__Tasks to complete__
(A) From the discussion of pageview tables, return the part that opens with the words containing "Include the following" and closes with "(last 90 days)".
(B) Write the next part of the discussion of pageview tables, picking up after its final sentence.

__Passage shown__
Include the following metadata about each paragraph:
A. [If possible] Number of pageviews to the article (all-time)
B. Number of pageviews to the article (last 90 days)

@diego, do you know if there is any Hive table in Data Lake that contains aggregate pageviews per article? Would really appreciate your insights on this :)

@diego, do you know if there is any Hive table in Data Lake that contains aggregate pageviews per article? Would really appreciate your insights on this :)

You could use the pageview-hourly table, which contains aggregated number of pageviews per article (use the page_id to also get pageviews from redirects). You would only need to aggregate over a corresponding time window. (I am not Diego, but thought I would chime in when I saw the update). Hope this helps.

Thanks @MGerlach , I agree that is the main source of pageviews readable from Spark. I'm not aware of anything aggregated in larger buckets.

There is also a pageviews_daily (significantly smaller than the hourly) but it is just available in turnilo and think it doesn't have article level information.

The knowledge gap pipeline (which is snapshot based) aggregates the historical pageviews too, as the pageview-hourly dataset is sizable for larger time ranges. The knowledge_gaps.pageviews_daily contains a subset of pages (wikipedia, namespace 0 , agent_type=user) has a minimal schema and partitioned by date (i.e. day), one day of data is about is ~4GB of data compared to ~25GB for pageviews-hourly. The code is here. The dag runs weekly.

__Listing__
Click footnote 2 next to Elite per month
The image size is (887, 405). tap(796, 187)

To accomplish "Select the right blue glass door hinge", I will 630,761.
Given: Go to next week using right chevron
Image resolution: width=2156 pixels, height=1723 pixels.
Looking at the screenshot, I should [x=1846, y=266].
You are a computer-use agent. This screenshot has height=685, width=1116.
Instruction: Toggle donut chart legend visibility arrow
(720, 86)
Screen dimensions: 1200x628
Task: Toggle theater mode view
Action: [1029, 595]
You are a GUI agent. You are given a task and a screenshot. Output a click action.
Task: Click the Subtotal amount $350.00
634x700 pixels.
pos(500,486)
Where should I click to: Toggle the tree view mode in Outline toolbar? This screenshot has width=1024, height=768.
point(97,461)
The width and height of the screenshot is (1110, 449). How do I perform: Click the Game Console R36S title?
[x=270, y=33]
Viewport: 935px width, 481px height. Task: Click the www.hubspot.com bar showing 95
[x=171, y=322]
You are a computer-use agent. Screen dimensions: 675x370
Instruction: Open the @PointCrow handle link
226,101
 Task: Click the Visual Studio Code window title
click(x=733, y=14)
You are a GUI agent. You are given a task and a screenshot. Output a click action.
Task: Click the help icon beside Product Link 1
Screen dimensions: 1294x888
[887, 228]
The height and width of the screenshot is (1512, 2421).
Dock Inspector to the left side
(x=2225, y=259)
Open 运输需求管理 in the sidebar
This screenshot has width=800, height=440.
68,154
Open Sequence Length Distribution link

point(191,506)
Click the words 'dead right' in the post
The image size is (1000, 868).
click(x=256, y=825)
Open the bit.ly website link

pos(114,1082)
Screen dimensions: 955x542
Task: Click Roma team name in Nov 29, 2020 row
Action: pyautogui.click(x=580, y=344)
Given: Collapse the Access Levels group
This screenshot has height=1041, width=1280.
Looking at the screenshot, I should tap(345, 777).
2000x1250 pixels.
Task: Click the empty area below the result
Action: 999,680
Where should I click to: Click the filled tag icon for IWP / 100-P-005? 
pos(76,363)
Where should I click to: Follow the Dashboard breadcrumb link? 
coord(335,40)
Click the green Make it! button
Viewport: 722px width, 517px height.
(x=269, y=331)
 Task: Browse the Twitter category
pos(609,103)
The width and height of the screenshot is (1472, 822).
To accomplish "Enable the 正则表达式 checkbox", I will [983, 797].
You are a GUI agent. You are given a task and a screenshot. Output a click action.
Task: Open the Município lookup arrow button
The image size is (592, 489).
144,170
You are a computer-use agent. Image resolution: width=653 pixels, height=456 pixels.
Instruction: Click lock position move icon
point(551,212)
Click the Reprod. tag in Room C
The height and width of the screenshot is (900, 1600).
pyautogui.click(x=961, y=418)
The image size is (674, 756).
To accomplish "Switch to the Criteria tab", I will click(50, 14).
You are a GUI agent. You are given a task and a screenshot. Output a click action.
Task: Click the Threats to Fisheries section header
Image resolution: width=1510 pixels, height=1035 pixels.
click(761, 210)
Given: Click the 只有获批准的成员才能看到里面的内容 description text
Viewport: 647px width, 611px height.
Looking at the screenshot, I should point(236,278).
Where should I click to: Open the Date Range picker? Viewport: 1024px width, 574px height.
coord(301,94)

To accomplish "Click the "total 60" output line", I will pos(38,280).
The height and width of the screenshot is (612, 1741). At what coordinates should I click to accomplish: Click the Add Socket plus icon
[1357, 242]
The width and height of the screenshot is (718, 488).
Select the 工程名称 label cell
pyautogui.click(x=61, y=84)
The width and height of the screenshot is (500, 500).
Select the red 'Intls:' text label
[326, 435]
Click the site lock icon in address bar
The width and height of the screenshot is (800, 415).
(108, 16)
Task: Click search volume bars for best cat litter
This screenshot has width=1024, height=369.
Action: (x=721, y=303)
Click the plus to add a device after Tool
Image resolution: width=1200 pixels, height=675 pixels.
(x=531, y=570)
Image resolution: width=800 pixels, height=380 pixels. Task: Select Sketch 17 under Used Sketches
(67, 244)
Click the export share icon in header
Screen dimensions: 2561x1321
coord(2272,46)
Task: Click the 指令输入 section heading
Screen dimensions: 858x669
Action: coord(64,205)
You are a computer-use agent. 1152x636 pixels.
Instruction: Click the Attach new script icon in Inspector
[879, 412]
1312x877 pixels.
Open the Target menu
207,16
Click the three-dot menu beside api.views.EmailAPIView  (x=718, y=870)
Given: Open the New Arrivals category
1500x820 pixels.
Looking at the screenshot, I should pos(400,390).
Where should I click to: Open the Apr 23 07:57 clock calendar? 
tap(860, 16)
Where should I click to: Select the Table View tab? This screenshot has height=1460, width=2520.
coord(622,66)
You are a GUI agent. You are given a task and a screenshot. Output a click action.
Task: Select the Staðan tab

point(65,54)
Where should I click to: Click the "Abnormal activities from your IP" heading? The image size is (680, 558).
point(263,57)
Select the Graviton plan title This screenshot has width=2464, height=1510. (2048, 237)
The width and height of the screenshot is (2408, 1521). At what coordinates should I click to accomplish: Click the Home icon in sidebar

__Response list__
(A)
Include the following metadata about each paragraph:
A. [If possible] Number of pageviews to the article (all-time)
B. Number of pageviews to the article (last 90 days)

(B)
@MGerlach @diego @fkaelin Wow thank you for all your input! <3 I checked out the knowledge_gaps.pageviews_daily table and it's super easy to use :D

Data collection is complete and this spreadsheet has been updated.

Summary:

  • Estimated number of structured tasks we can generate: 49,327 (enwiki; large wiki); 1,851 (cswiki; small wiki)
    • For enwiki, articles about people contribute the most estimated tasks (~28k), followed by articles about businesses (~10k)
    • For cswiki, while the number of positive paragraphs exceeds enwiki in sample articles, paragraphs with probability ≥ 0.8 are much fewer, sometimes none. Lowering the threshold to 0.7 would yield much more tasks. For example, we'd have 13,339 estimated tasks with probability ≥ 0.7 in articles about people.
  • Some article types received no positive predictions with a probability score ≥ 0.8 in our random sample of 50 articles. This suggest the sample size may be too small for certain article types. For example, among 956,776 articles about sports in English, our sample of 50 articles gives 0 positive predictions with a probability score ≥ 0.8. We should try larger sample sets to verify this.
  • The quality of structured tasks generated needs evaluation
    • I've added sample article paragraphs that received positive predictions with high probability scores, including metadata about each article, to the EN/CS tabs in the spreadsheet.
  • For cswiki, while the number of positive paragraphs exceeds enwiki in sample articles, paragraphs with probability ≥ 0.8 are much fewer, sometimes none. Lowering the threshold to 0.7 would yield much more tasks. For example, we'd have 13,339 estimated tasks with probability ≥ 0.7 in articles about people.

en_vs_cs_prob_dist.png (310×456 px, 24 KB)

A comparison between enwiki vs cswiki probability score distribution (from T398930) may explain this phenomenon? The cswiki's distribution appears denser than enwiki, with scores centering more between the probability range of 0.4-0.6.

Michael added a subscriber: Urbanecm_WMF.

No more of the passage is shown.